Chapter 7. Compressing language models with Red Hat AI Model Optimization Toolkit

Quantize and compress large language models with llm-compressor compression recipes by using Red Hat AI Model Optimization Toolkit.

Prerequisites

You have deployed a Red Hat Enterprise Linux AI instance with NVIDIA CUDA AI accelerators installed.
You are logged in as a user with sudo access.
You have access to the registry.redhat.io image registry and have logged in.
You have a Hugging Face account and have generated a Hugging Face access token.

Note

This example compression procedure uses the meta-llama/Meta-Llama-3-8B-Instruct model with the llama3_example.py compression recipe. To use this model, you must to request access from the meta-llama/Meta-Llama-3-8B-Instruct Hugging Face page.

Procedure

Open a shell prompt on the RHEL AI server.

Stop the Red Hat AI Inference Server service:

[cloud-user@localhost ~]$ systemctl stop rhaiis

Create a working directory:

[cloud-user@localhost ~]$ mkdir -p model-opt

Change permissions on the project folder and enter the folder:

[cloud-user@localhost ~]$ chmod 775 model-opt && cd model-opt

Add the compression recipe Python script.

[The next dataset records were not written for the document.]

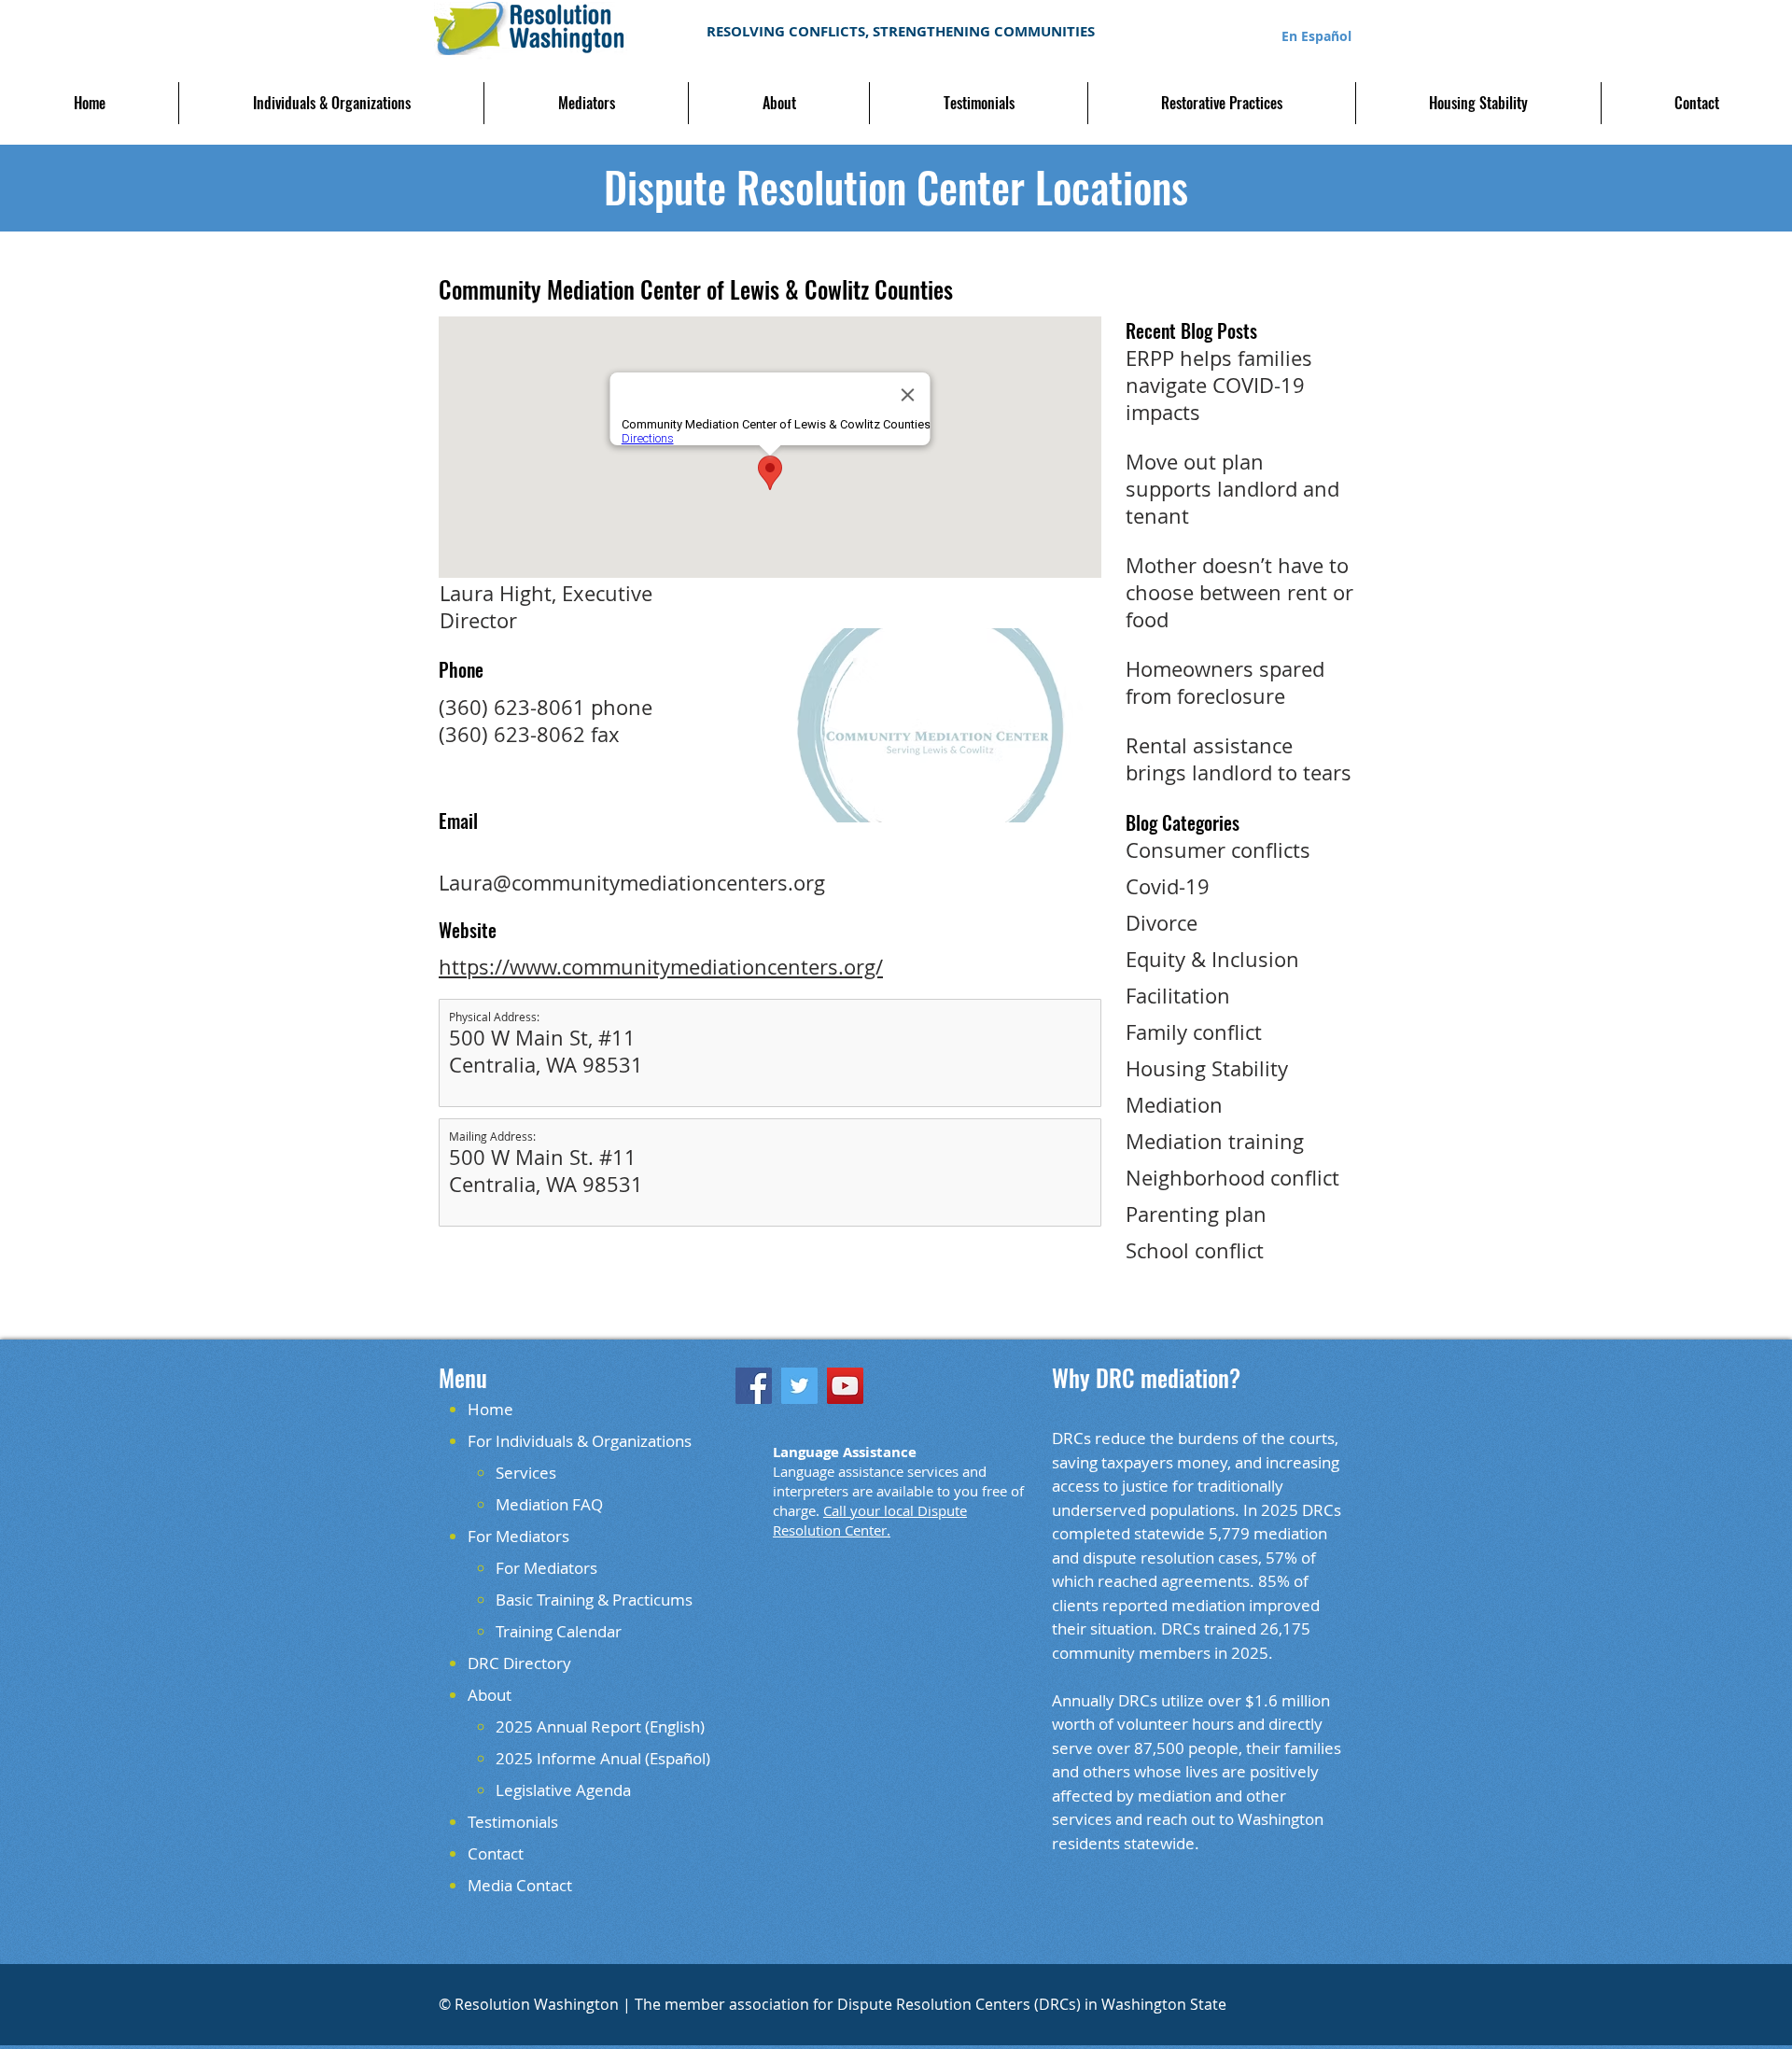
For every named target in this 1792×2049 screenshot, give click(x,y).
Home (490, 1409)
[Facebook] (753, 1386)
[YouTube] (845, 1386)
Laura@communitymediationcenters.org (632, 882)
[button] (331, 103)
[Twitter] (799, 1386)
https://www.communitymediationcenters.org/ (661, 966)
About (489, 1694)
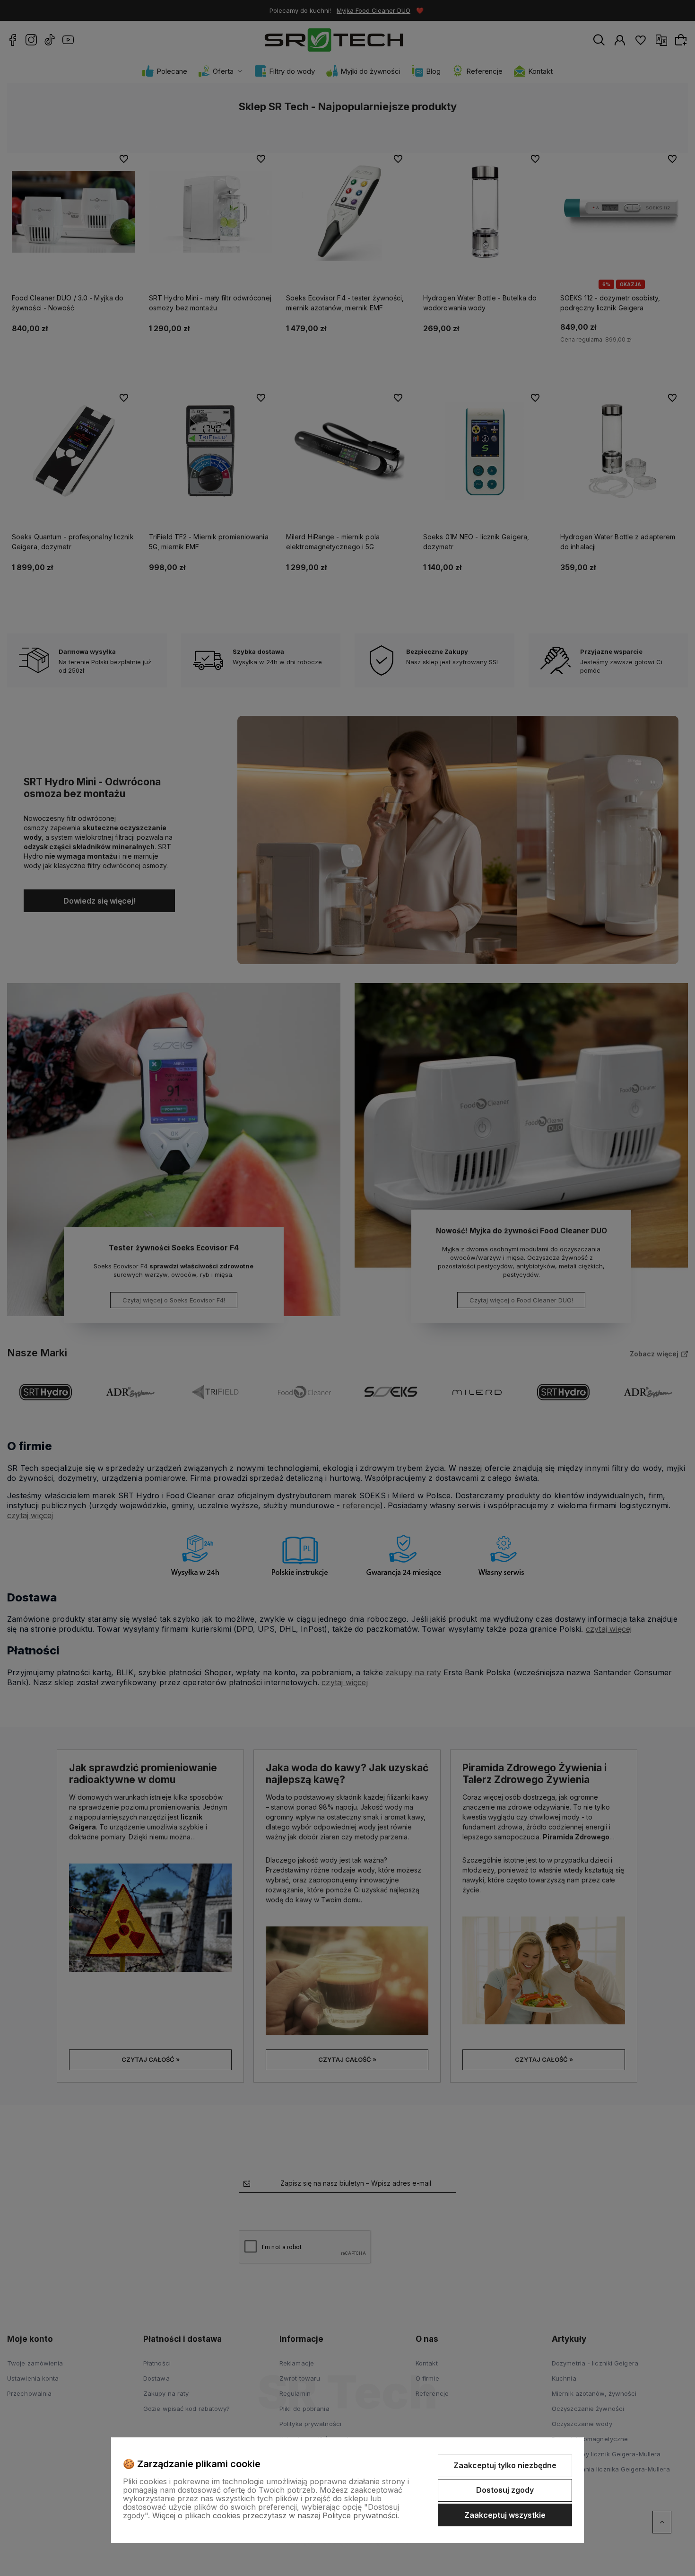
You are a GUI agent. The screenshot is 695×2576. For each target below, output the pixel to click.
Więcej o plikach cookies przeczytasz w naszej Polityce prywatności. (275, 2515)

For example, create the following example.py file that compresses the TinyLlama/TinyLlama-1.1B-Chat-v1.0 model in quantized FP8 format:

from transformers import AutoModelForCausalLM, AutoTokenizer

from llmcompressor import oneshot
from llmcompressor.modifiers.quantization import QuantizationModifier
from llmcompressor.utils import dispatch_for_generation

import os

MODEL_ID = "TinyLlama/TinyLlama-1.1B-Chat-v1.0"

model = AutoModelForCausalLM.from_pretrained(MODEL_ID, torch_dtype="auto")
tokenizer = AutoTokenizer.from_pretrained(MODEL_ID)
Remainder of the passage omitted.